4 thoughts on “When condo corporations borrow money

  1. Great article, thank you. Our condo board borrowed a large loan in 2011 to remove and repave our entire parking lot and curbing within our condo complex. At the time, our reserve fund & study for the complex had budgeted replacing the parking lot over the next four years in stages, each year pulling money from the reserve fund to do so. After much debate amongst the homeowners, it was decided that the board would obtain private financing via a loan and replace the parking lot all at one time which was done. We were told at that time, that going forward, loan repayments would be made via the reserve fund that had been established and continued to be topped up over the coming years with our monthly contributions. Now we are being told by the board/property management that the reserve fund cannot be used to repay this loan that was for capital expenditures of common elements and we have now all received a substantial increase to our monthly condo fees to cover this expense. So my question is, why can the reserve fund not be used over the coming years to repay the loan, if the loan was taken soley and 100% for this large capital expenditure. Are the board/property management wrong about this?

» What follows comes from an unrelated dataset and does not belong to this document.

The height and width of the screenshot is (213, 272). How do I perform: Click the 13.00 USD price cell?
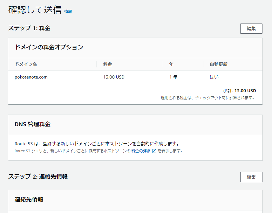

  2. The Condominium Corporation that I manage would like to borrow funds for a major capital expense.
    I am looking on how to word the Ordinary Resolution to send out to the owners
    Is there a sample wording document that I could reveiw?

  3. My Condo wants to borrow to replace all the Windows and sliding glass doors. They hired an Engineer and recieved quotes. The Cost is 3.2 million. They threaten us either Vote to take a Loan or we will Special Asccess you all. The Vote is for a 2 million line of credit over 10 years, the threatened Special Assessment is for 1.6 million. There is one qustion on the proxy and that is to change the borrowing bylaw. The reserve Fund Study said this that was done in 2016. The windows were observed to be in fair condition. When the windows are scheduled for replacement it recommended that this be done in a phased program in order to reduce the impact on the Reserve Fund.” What can we do to stop this and Save the money, our Reserve Fund has 1.1 million init with contributions of 900 grand a year. It is an building built in 1982

  4. I am a Director on a Standard Condominium Board in Ontario. Over the past two years, we have received enormous increases in insurance premiums. The problem we face is we collect the funds over a 12 month period to pay for insurance. Unfortunately, we have to pay for it in a given month or finance the amount. We have financed the last two years, however, even the financing is not spread over 12 months. We have to come up with approximately 18% of the total in one month which is still problematic. We approached our bank about borrowing the total amount plus interest and paying for it in 12 monthly payments. They turned us down stating that we should have this covered in our budget.
    Well, we do but we receive the amount in 12 equal payments. I do not understand why the bank will not loan us the money.
    We can put through an approx 25% (this includes all other necessary increases) increase in condo fees and then have the amount needed to pay within terms without financing. Homeowners I am sure will have a problem with this. Another alternative is, we can put forward an approx. 12% (also includes all other increase) budget that will have the estimated downpayment available when we need it.